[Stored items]
────

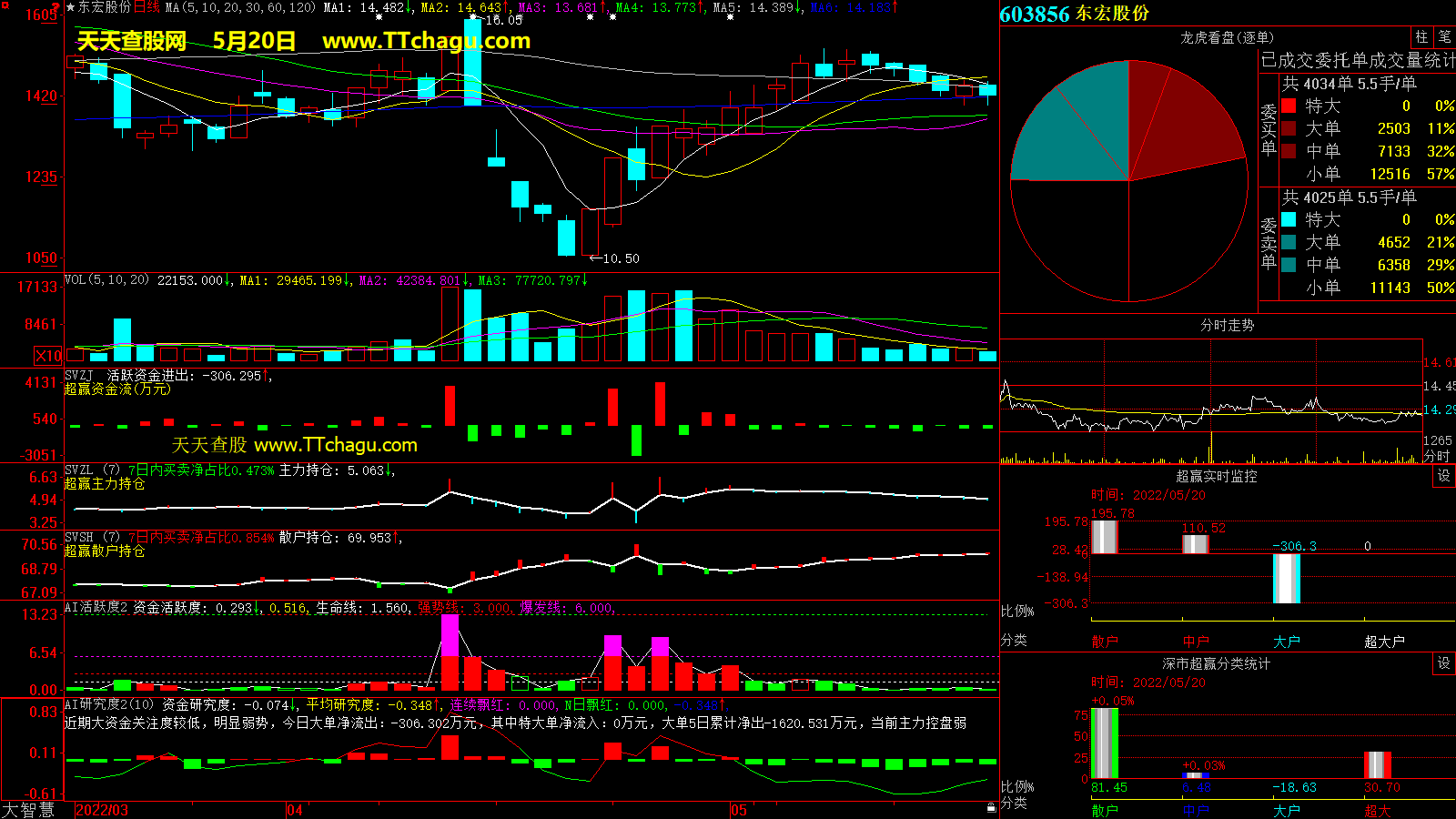
Task: Switch to 笔 tick view
Action: (x=1444, y=37)
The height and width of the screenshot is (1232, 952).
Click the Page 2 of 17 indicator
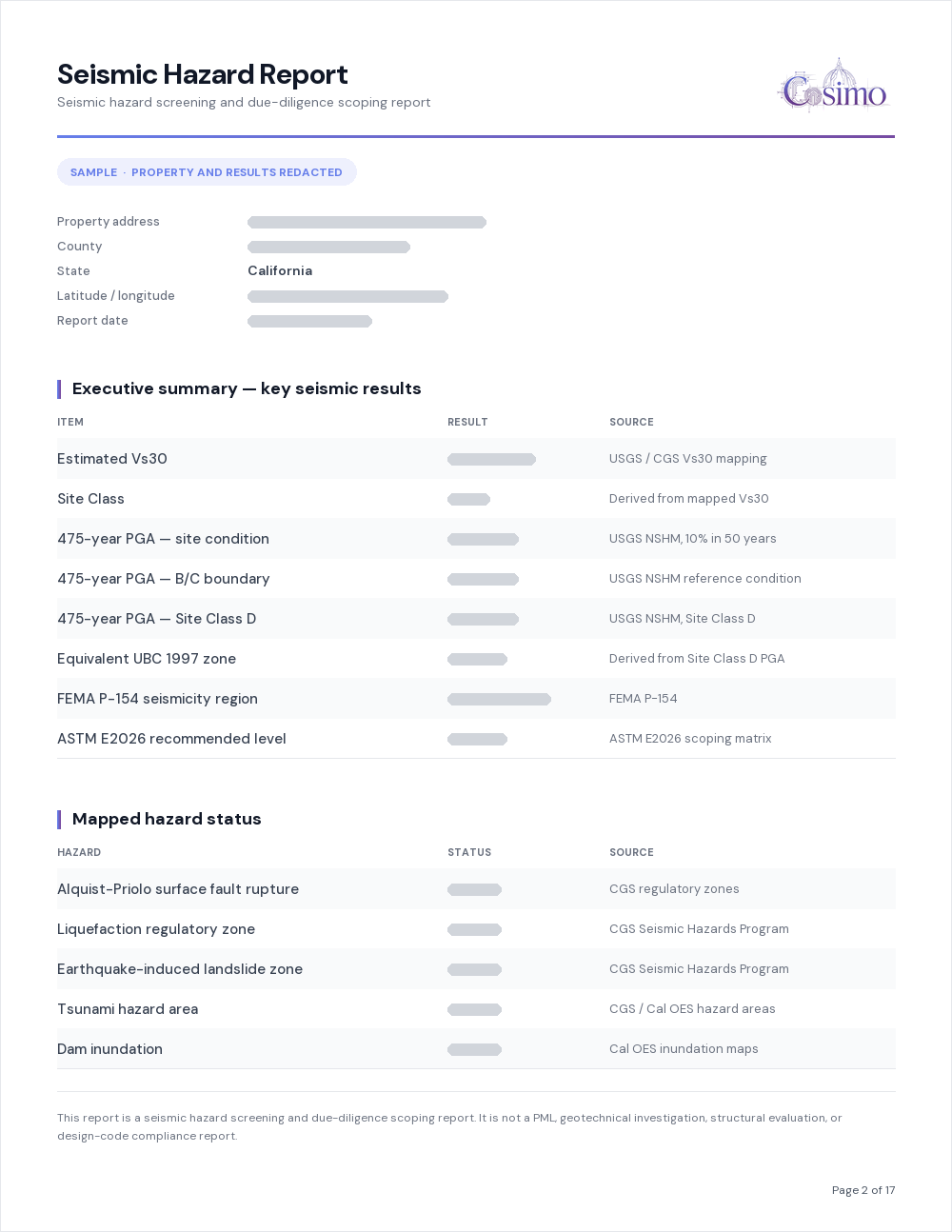click(x=863, y=1190)
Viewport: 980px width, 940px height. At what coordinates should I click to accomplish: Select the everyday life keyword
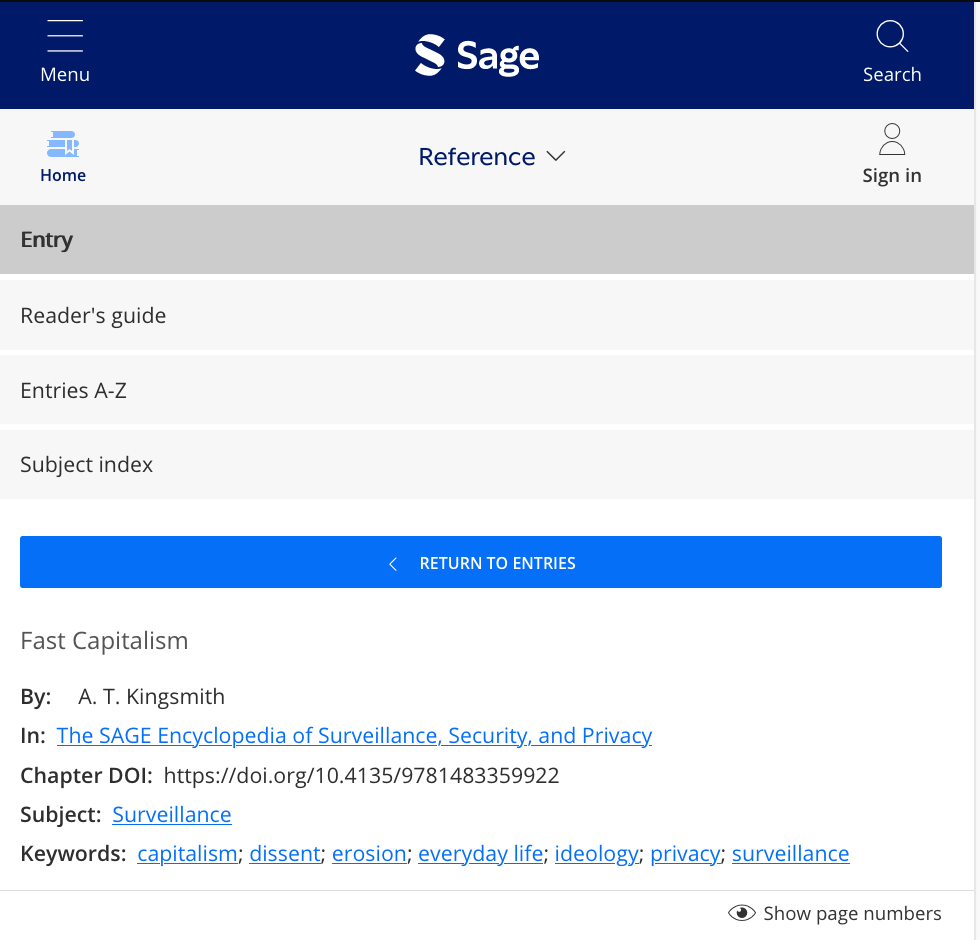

────

[What you have to do]: Copy out everything in the records above from the line containing "The height and" down to the end of the records. Leave the pictures out.

[Expected answer]:
The height and width of the screenshot is (1232, 952).
Click the Page 2 of 17 indicator
click(x=863, y=1190)
Viewport: 980px width, 940px height. At what coordinates should I click to accomplish: Select the everyday life keyword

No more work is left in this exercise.